Not too shabby. Will the liberal school be sharing its wealth with less fortunate universities?

Joseph Asch of Dartblog reports.

Endowment Yields 19.2%; Rises to $4.5B

The endowment has risen from $3.73 billion to $4.50 billion as the College announced that its investments yielded a 19.2% return. That’s the best performance since the blowout at the top of the bubble in 2000, when the endowment rose by a mind-numbing 46%. (As a cautionary tale, it fell by 3%, 6% and 3% over the next three years, and the administration was forced to make painful budget cuts). The College’s calculation is as follows:

The increase reflected net investment gains of $778 million and new gifts and transfers of $146 million, offset by distributions of $189 million to support Dartmouth programs.

By way of background, the draw from the endowment to support the College’s operations each year is about 5% of the total value of the endowment (based on a rolling three-year average).

The real question here is, “Hey Phil, what you gonna do about it?” A jump in the endowment of $735 million will allow the endowment to throw off an extra $36.8 million in a couple of years (recall the 5% draw figure mentioned above). Where will the money go? If past practice is followed, the ever-growing, overpaid staff will get most of it. One might expect that this is how things will go this time around, too — after all, most faculty members received a raise of only 1.5% this summer, with some getting a meager performance raise on top of that figure.

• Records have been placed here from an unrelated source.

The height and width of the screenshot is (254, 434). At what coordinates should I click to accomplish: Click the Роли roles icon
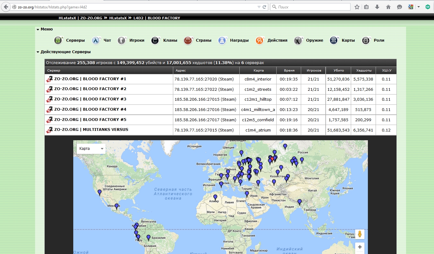pyautogui.click(x=366, y=40)
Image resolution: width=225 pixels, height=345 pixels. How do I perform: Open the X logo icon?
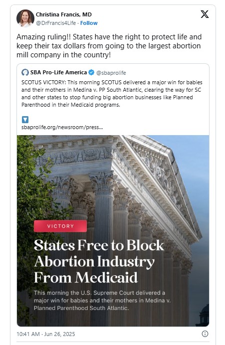[205, 14]
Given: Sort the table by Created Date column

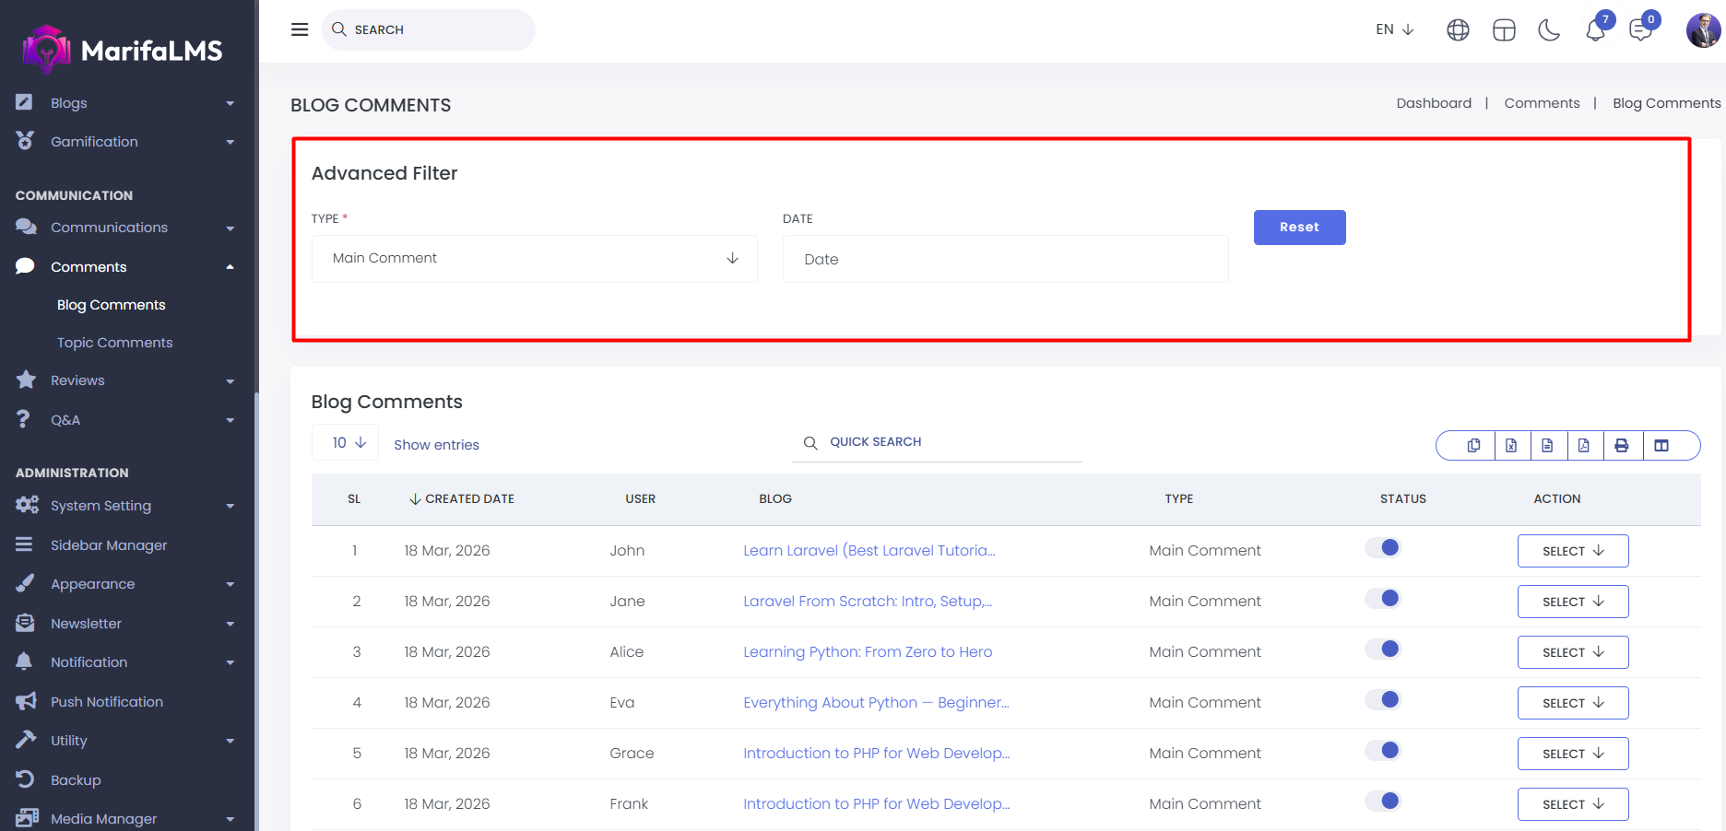Looking at the screenshot, I should (468, 499).
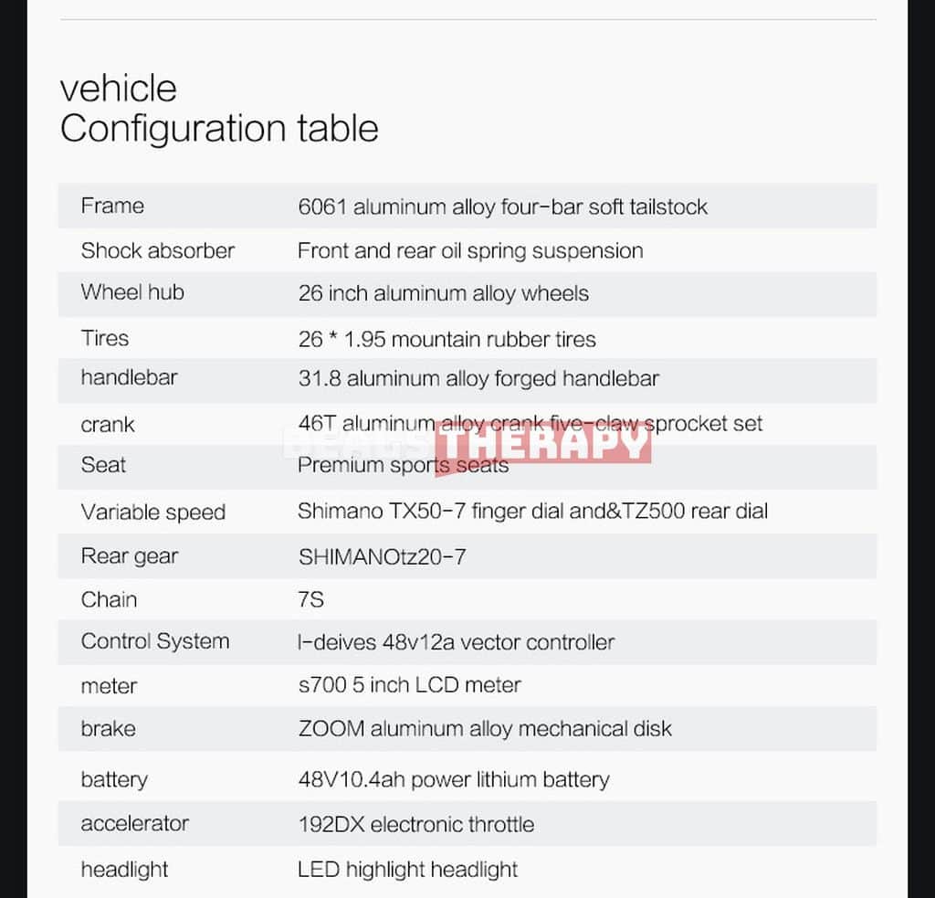Select the Wheel hub row label
The image size is (935, 898).
132,292
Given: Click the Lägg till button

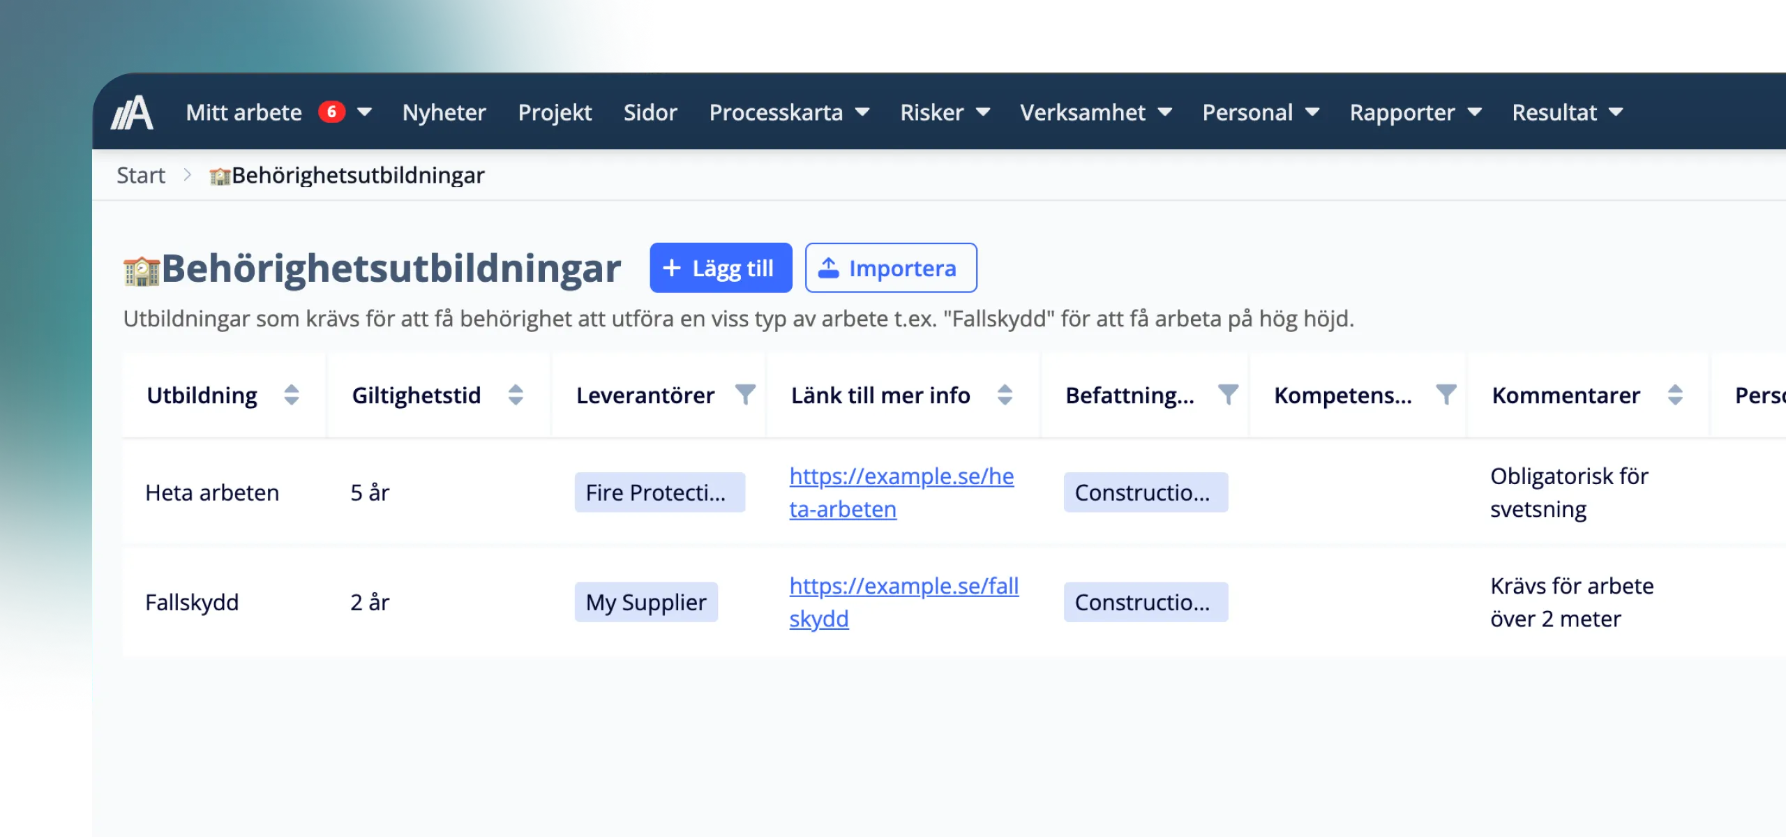Looking at the screenshot, I should 721,268.
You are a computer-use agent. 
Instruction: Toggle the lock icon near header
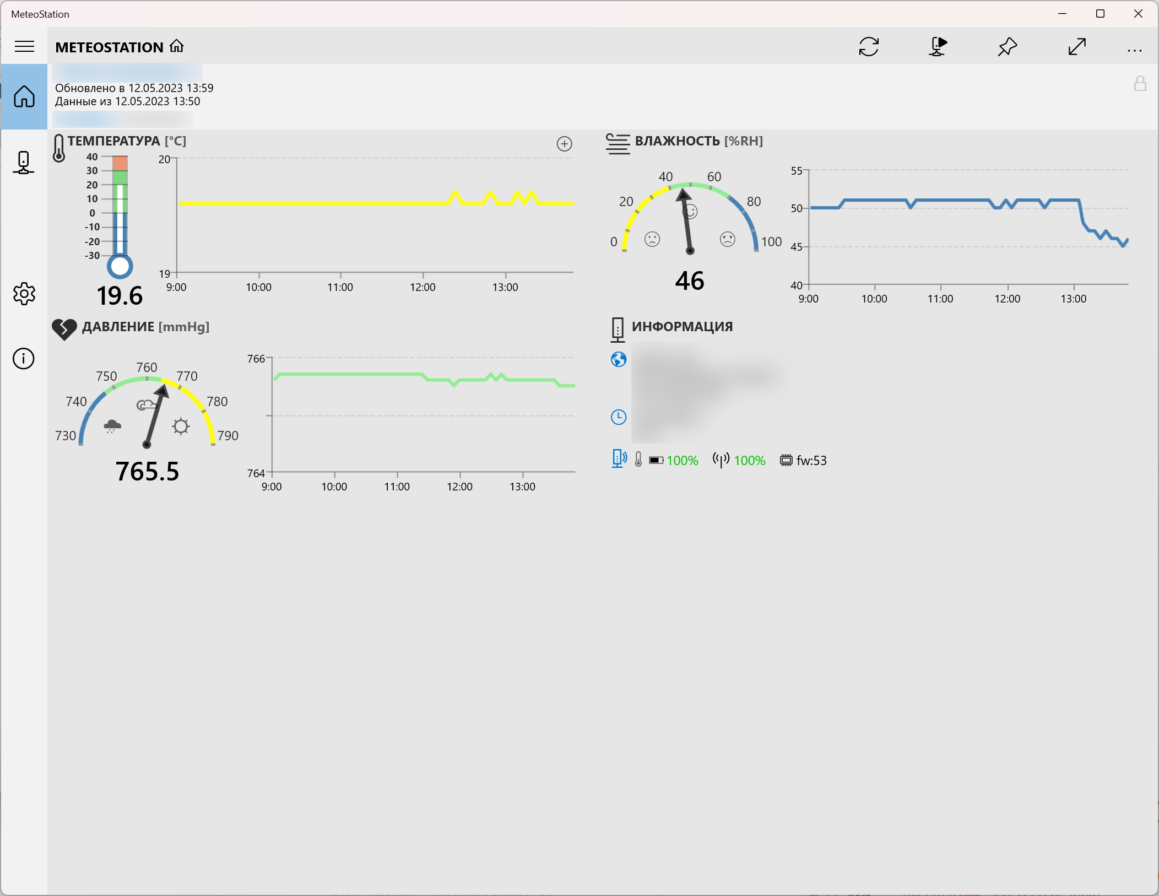click(x=1140, y=84)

I’d suggest that right now Phil announce that he is allocating a good chunk of this money to reducing tuition. The 2.9% increase for this year was twice the rate of increase in the Consumer Price Index, even though Phil had promised increases in line with inflation. He justified that commitment on the basis that investment returns would probably be moderate in the coming years. How happy he must be to have been wrong. In 2013, the College took in about $120 million in undergrad tuition (not including room/board and fees). Using part of the new $36.8 million could make a big dent in that figure.